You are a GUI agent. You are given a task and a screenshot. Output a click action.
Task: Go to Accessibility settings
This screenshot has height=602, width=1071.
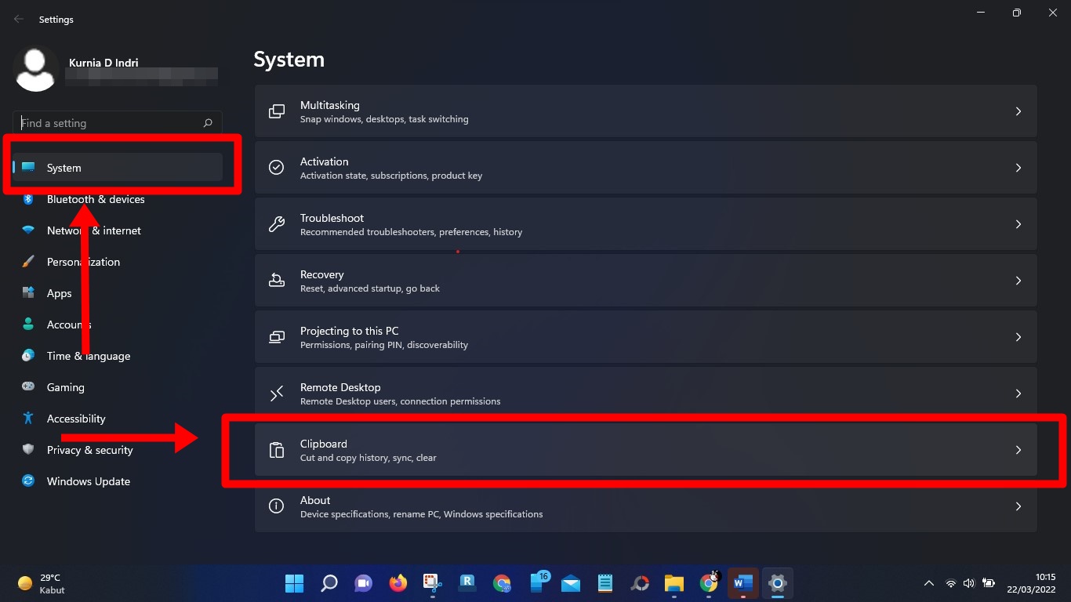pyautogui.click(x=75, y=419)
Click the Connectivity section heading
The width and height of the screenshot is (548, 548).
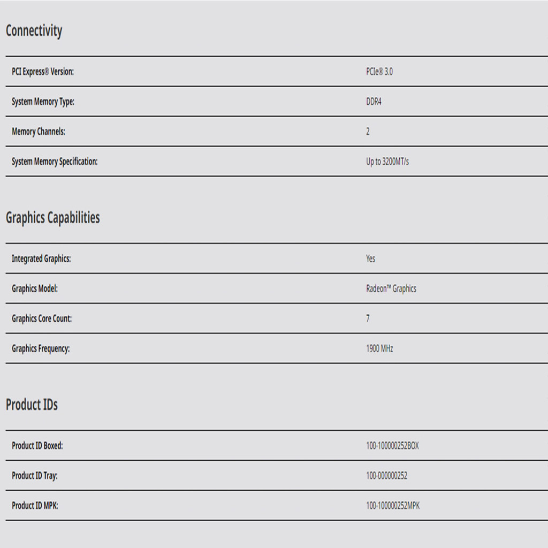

================

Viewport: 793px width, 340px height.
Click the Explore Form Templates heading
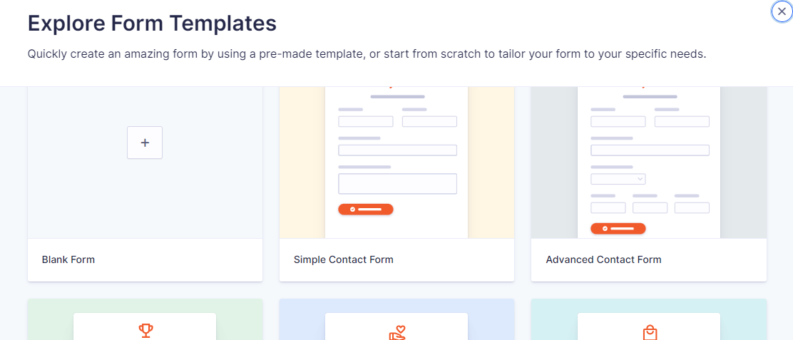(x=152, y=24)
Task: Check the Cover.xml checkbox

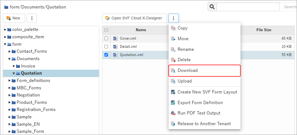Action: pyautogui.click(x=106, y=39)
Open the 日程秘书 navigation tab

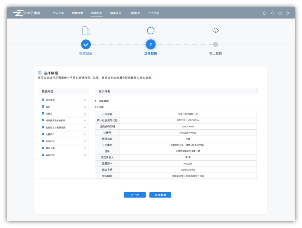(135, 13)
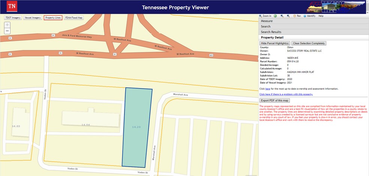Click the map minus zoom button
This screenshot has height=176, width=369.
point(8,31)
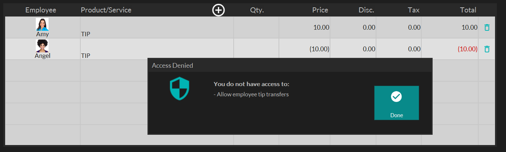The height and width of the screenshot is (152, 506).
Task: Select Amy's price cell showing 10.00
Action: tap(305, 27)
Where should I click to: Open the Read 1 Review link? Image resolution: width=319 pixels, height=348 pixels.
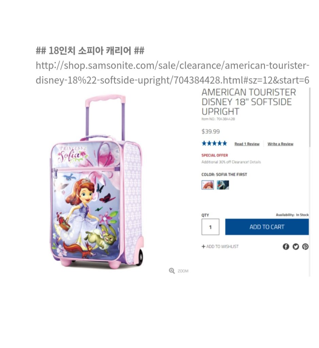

================

■ What to do
Duplicate the lines from the line containing "You are a GUI" through the line containing "The width and", leaving the pictures out of your answer.

■ Solution for this task
You are a GUI agent. You are given a task and a screenshot. Output a click action.
Task: Go to Accessibility settings
This screenshot has height=602, width=1071.
pyautogui.click(x=75, y=419)
Click the Connectivity section heading
The width and height of the screenshot is (548, 548).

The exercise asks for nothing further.